╔══
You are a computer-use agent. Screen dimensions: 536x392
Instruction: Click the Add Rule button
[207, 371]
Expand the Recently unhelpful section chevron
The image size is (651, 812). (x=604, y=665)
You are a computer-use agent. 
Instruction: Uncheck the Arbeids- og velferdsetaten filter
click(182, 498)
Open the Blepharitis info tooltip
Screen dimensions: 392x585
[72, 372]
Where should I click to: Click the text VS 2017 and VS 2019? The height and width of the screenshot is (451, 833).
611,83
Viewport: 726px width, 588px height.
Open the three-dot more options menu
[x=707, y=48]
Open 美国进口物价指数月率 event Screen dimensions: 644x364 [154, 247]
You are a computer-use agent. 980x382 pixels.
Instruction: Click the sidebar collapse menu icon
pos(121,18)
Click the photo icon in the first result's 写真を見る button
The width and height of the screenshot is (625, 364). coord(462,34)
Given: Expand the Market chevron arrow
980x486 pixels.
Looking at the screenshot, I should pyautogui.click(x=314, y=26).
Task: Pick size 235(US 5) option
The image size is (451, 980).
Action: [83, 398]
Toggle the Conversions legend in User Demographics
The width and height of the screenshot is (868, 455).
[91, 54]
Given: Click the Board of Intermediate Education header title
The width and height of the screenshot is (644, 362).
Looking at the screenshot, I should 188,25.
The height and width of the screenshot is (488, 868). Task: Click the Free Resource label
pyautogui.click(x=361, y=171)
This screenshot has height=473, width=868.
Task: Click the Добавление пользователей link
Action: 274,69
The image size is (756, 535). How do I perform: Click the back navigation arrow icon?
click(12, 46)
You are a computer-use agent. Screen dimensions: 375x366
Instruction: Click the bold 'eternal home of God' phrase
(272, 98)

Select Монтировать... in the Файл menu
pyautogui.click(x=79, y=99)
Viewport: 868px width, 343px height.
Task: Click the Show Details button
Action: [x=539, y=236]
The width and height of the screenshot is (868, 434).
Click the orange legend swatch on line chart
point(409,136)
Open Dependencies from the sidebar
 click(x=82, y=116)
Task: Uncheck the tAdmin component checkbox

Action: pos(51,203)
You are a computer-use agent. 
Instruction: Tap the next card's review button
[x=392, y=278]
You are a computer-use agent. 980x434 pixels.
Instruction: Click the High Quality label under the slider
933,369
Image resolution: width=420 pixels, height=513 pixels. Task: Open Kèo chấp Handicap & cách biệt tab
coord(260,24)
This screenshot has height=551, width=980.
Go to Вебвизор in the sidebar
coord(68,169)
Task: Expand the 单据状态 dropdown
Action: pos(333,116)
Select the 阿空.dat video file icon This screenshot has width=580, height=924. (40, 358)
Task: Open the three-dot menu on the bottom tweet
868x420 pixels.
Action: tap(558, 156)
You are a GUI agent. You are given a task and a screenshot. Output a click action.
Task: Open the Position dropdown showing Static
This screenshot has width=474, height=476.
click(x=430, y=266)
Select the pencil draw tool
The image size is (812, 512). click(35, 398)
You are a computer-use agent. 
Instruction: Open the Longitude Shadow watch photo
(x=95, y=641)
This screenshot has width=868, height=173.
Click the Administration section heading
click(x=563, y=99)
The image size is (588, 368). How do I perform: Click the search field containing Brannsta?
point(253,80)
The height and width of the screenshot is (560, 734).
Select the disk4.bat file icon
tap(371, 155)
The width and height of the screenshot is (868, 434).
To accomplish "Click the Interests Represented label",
╚══
# Requirement:
Restate the data above exactly, keeping each word as it stands.

# Answer to this problem:
You are a computer-use agent. Screen dimensions: 536x392
Instruction: Click the Add Rule button
[207, 371]
Expand the Recently unhelpful section chevron
The image size is (651, 812). (x=604, y=665)
You are a computer-use agent. 
Instruction: Uncheck the Arbeids- og velferdsetaten filter
click(182, 498)
Open the Blepharitis info tooltip
Screen dimensions: 392x585
[72, 372]
Where should I click to: Click the text VS 2017 and VS 2019? The height and width of the screenshot is (451, 833).
611,83
Viewport: 726px width, 588px height.
Open the three-dot more options menu
[x=707, y=48]
Open 美国进口物价指数月率 event Screen dimensions: 644x364 [154, 247]
You are a computer-use agent. 980x382 pixels.
Instruction: Click the sidebar collapse menu icon
pos(121,18)
Click the photo icon in the first result's 写真を見る button
The width and height of the screenshot is (625, 364). coord(462,34)
Given: Expand the Market chevron arrow
980x486 pixels.
Looking at the screenshot, I should pyautogui.click(x=314, y=26).
Task: Pick size 235(US 5) option
The image size is (451, 980).
Action: [83, 398]
Toggle the Conversions legend in User Demographics
The width and height of the screenshot is (868, 455).
[91, 54]
Given: Click the Board of Intermediate Education header title
The width and height of the screenshot is (644, 362).
Looking at the screenshot, I should 188,25.
The height and width of the screenshot is (488, 868). Task: Click the Free Resource label
pyautogui.click(x=361, y=171)
This screenshot has height=473, width=868.
Task: Click the Добавление пользователей link
Action: 274,69
The image size is (756, 535). How do I perform: Click the back navigation arrow icon?
click(12, 46)
You are a computer-use agent. Screen dimensions: 375x366
Instruction: Click the bold 'eternal home of God' phrase
(272, 98)

Select Монтировать... in the Файл menu
pyautogui.click(x=79, y=99)
Viewport: 868px width, 343px height.
Task: Click the Show Details button
Action: [x=539, y=236]
The width and height of the screenshot is (868, 434).
Click the orange legend swatch on line chart
point(409,136)
Open Dependencies from the sidebar
 click(x=82, y=116)
Task: Uncheck the tAdmin component checkbox

Action: pos(51,203)
You are a computer-use agent. 
Instruction: Tap the next card's review button
[x=392, y=278]
You are a computer-use agent. 980x434 pixels.
Instruction: Click the High Quality label under the slider
933,369
Image resolution: width=420 pixels, height=513 pixels. Task: Open Kèo chấp Handicap & cách biệt tab
coord(260,24)
This screenshot has height=551, width=980.
Go to Вебвизор in the sidebar
coord(68,169)
Task: Expand the 单据状态 dropdown
Action: pos(333,116)
Select the 阿空.dat video file icon This screenshot has width=580, height=924. (40, 358)
Task: Open the three-dot menu on the bottom tweet
868x420 pixels.
Action: tap(558, 156)
You are a GUI agent. You are given a task and a screenshot. Output a click action.
Task: Open the Position dropdown showing Static
This screenshot has width=474, height=476.
click(x=430, y=266)
Select the pencil draw tool
The image size is (812, 512). click(35, 398)
You are a computer-use agent. 
Instruction: Open the Longitude Shadow watch photo
(x=95, y=641)
This screenshot has width=868, height=173.
Click the Administration section heading
click(x=563, y=99)
The image size is (588, 368). How do I perform: Click the search field containing Brannsta?
point(253,80)
The height and width of the screenshot is (560, 734).
Select the disk4.bat file icon
tap(371, 155)
The width and height of the screenshot is (868, 434).
To accomplish "Click the Interests Represented label",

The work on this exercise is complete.